- _What you need to do_
Copy, word for word, the line containing "Viewport: 1122px width, 768px" and each line that follows it in the entries below; pictures do not belong in the copy.

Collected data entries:
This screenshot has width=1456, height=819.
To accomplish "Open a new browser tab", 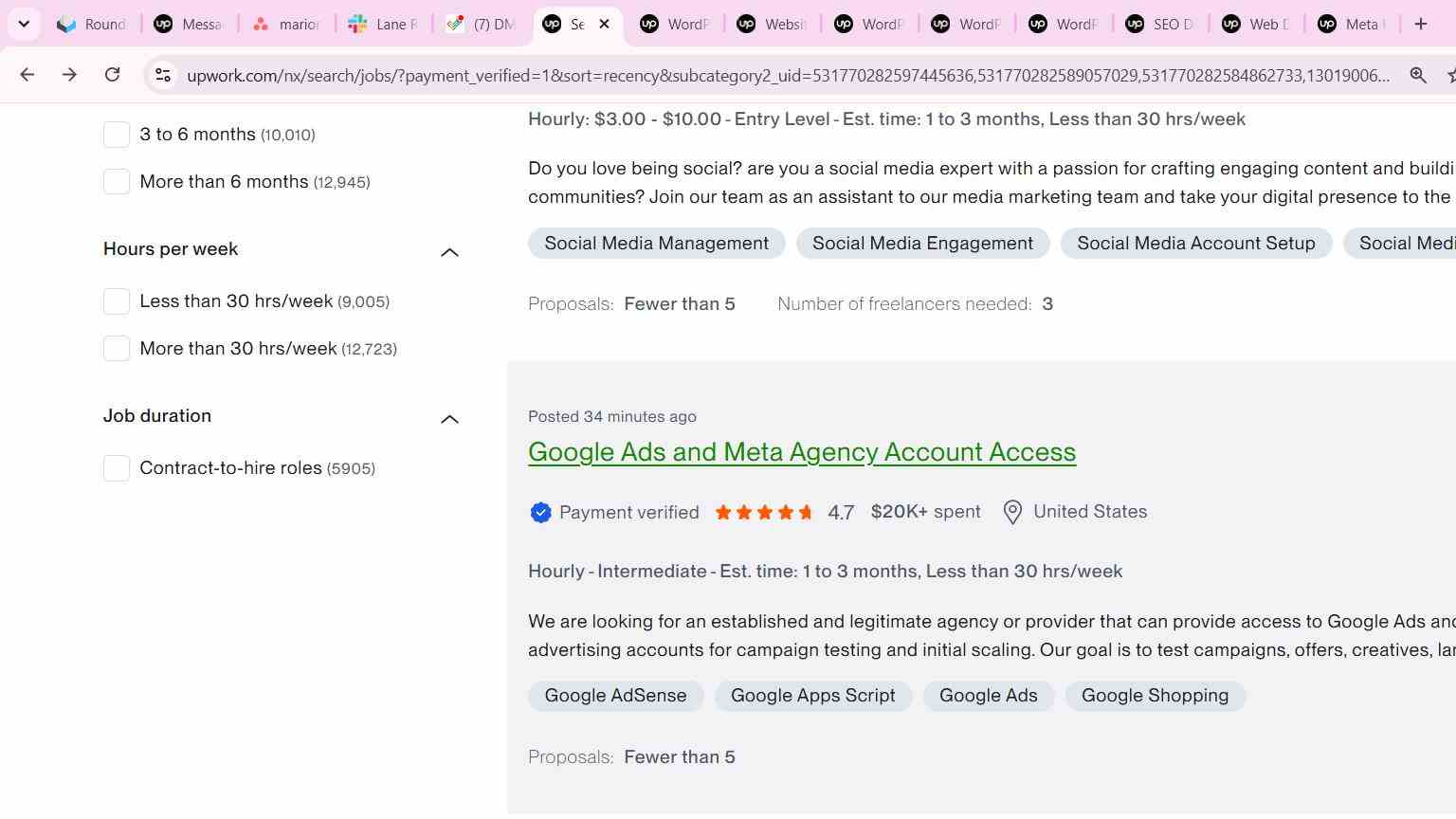I will pyautogui.click(x=1420, y=24).
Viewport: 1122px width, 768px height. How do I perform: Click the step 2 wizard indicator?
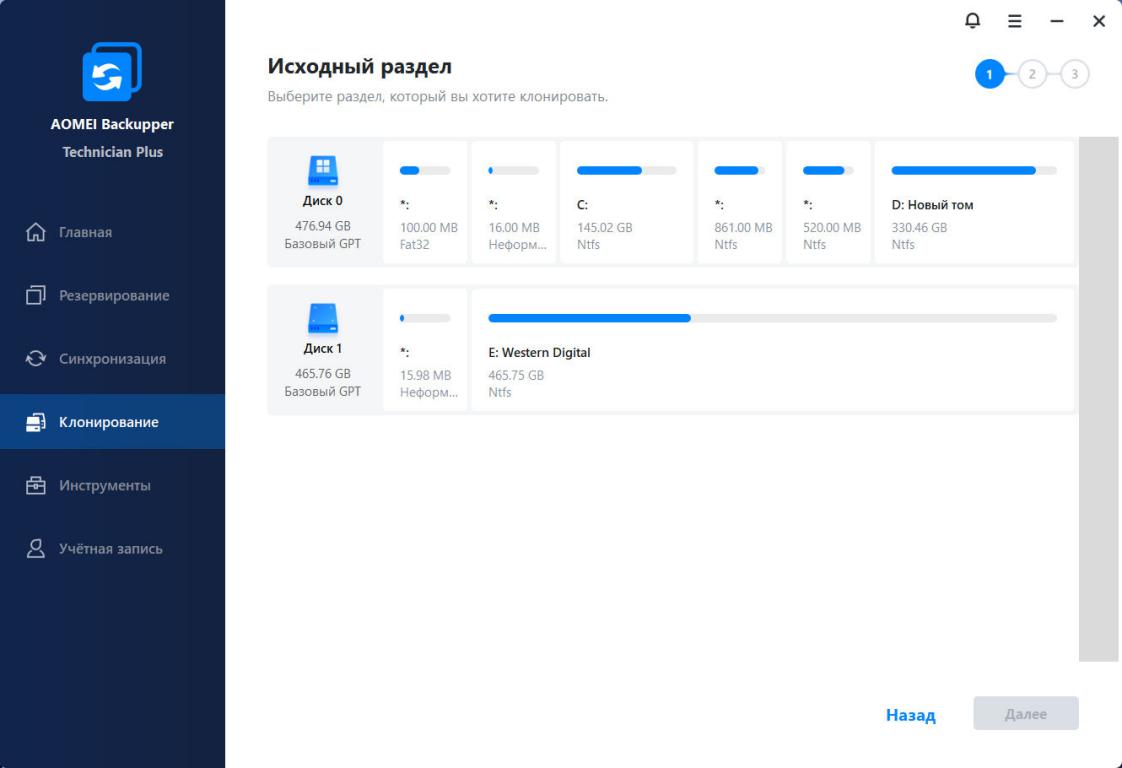(x=1032, y=74)
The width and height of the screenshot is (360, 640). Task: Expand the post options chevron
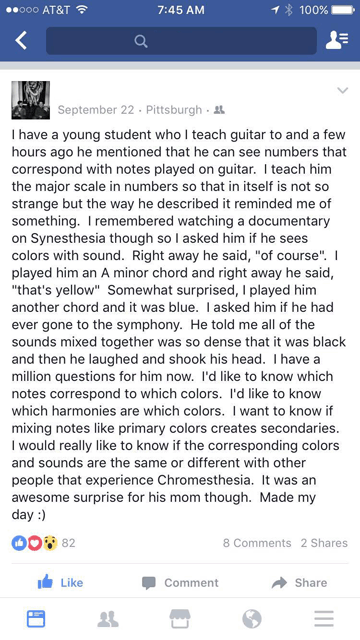(x=342, y=90)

- _Answer below_
Viewport: 1122px width, 768px height. How do I perform: Click the step 2 wizard indicator?
(x=1032, y=74)
The width and height of the screenshot is (360, 640). Task: Expand the post options chevron
(x=342, y=90)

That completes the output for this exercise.